• **Given passage**:
<<<<

Biden promises to undermine or blunt the impact of Supreme Court rulings that have eroded public-union power. In 2014, the court ruled in Harris v. Quinn that a government union couldn’t collect dues from home health-care workers because they were employed by patients, not the state. In 2018, the court went further in the Janus decision, ruling that state laws that forced nonunion government workers to contribute to a union violated workers’ free-speech rights. Even with these rulings, union-friendly states crafted ways to keep the money flowing by, among other things, making it difficult for workers to opt out of payroll deductions of union fees.

The Trump administration has tried to stop the skim in one significant area: Medicaid payments to workers. Last year, the administration ruled that the Social Security Act prohibits government from sending money to anyone except health-care providers, so states couldn’t deduct dues for unions. Instead, the administration ruled, they now need to collect the money directly from their members. Biden has promised to reverse that ruling, which would keep the money flowing to unions. His agenda also says, more vaguely, that he would seek “federal solutions” to allow workers in occupations like home health care to organize and bargain collectively. Just how he would do that after the court’s Quinn ruling is unclear.

Biden’s labor platform doesn’t ignore the private sector, but it includes ideas that Democrats had in their power to pass when they controlled the White House and Congress but failed to do. Why Biden would proceed where other Democrats, including Barack Obama, have refused to go is something that he’d have to explain. Biden says, for example, that he supports unionization by card-check—the process whereby a union can be certified to represent workers merely by getting the workers to sign a card saying they favor being organized. Democrats pushed card-check during the early years of the Obama administration, in which Biden served as vice president, when the party controlled Congress. But Democrats from moderate and conservative states blocked it, arguing that the traditional method of organizing through a secret ballot was more democratic.

>>>>

[Stored entries]
<<<<

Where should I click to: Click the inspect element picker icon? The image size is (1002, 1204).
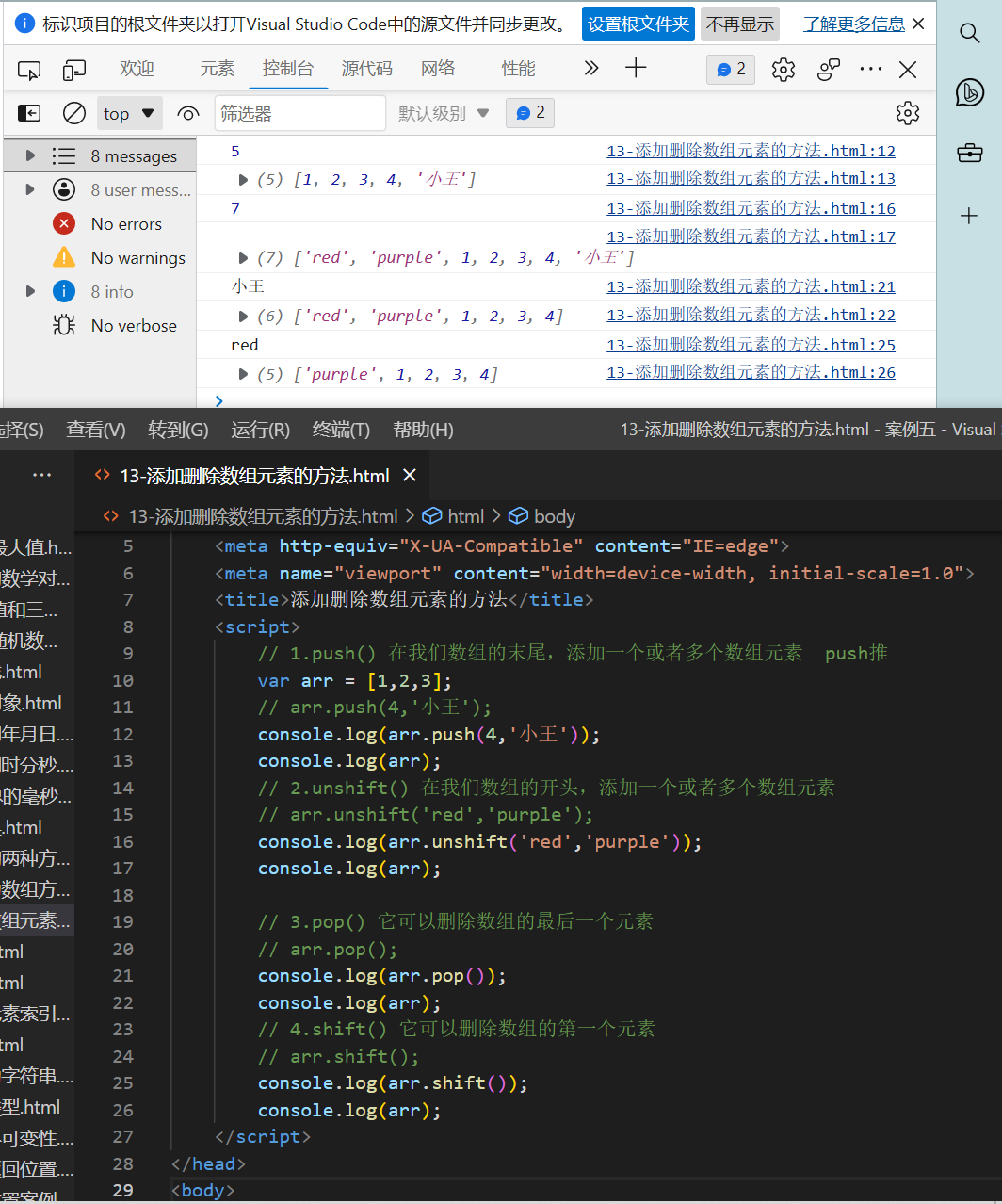click(29, 70)
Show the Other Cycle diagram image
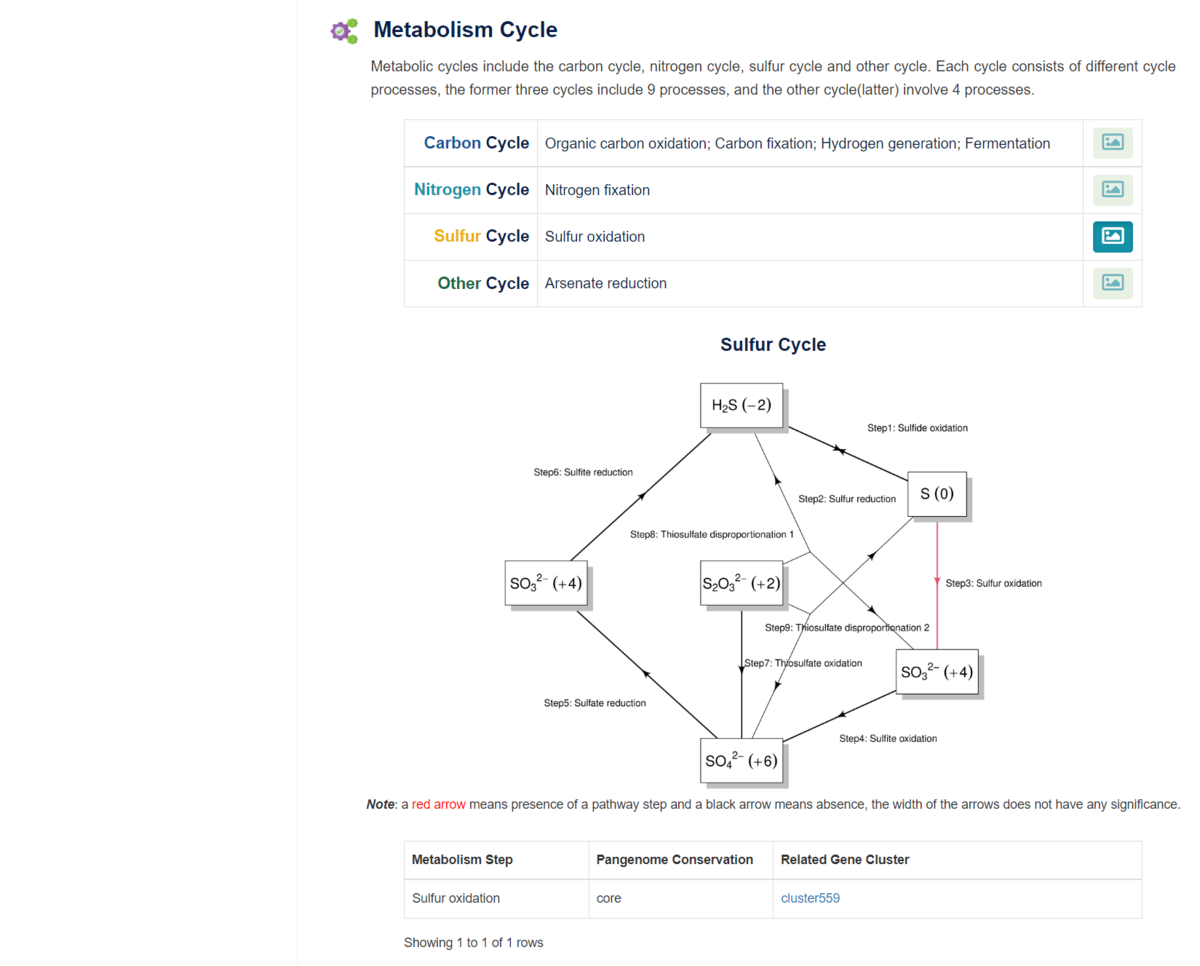 point(1112,283)
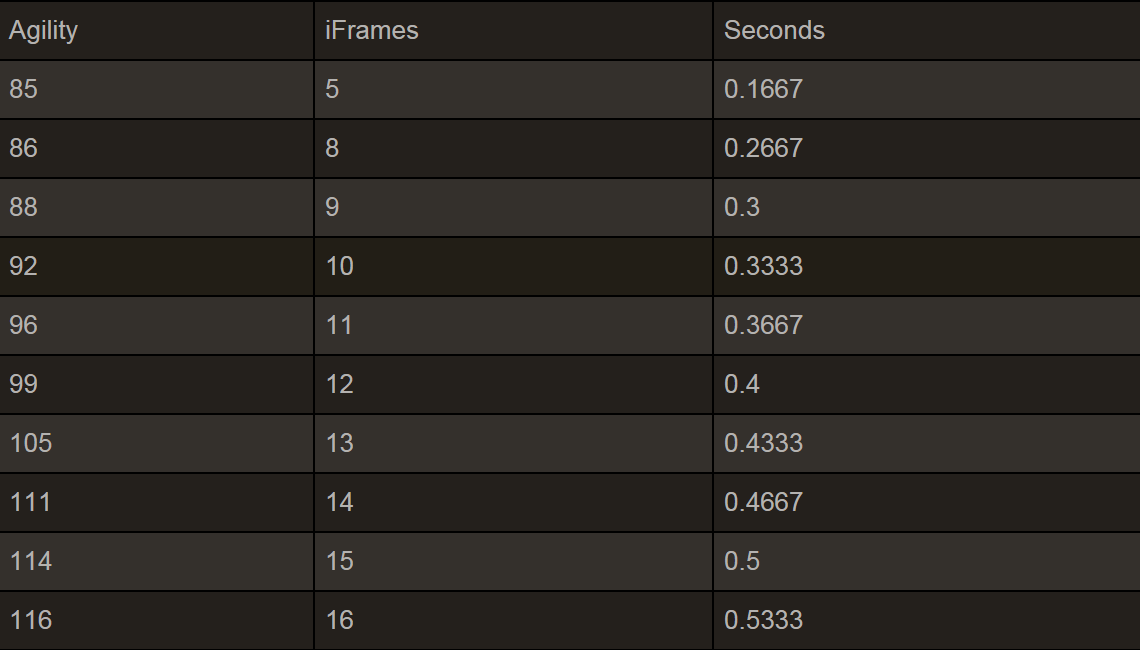The image size is (1140, 650).
Task: Click the Agility value 111
Action: (31, 503)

>>>>

• **What is being asked**:
Answer these questions about the passage on Biden's union plans:
(a) In what year did the court rule in Harris v. Quinn?
(b) Which law did the Trump administration say prohibits government from sending money to anyone except health-care providers?
(c) Which method of organizing did Democrats from moderate and conservative states argue was more democratic?
You won't need the rows for anything here.

• **Answer section**:
(a) 2014
(b) The Social Security Act
(c) The traditional method of organizing through a secret ballot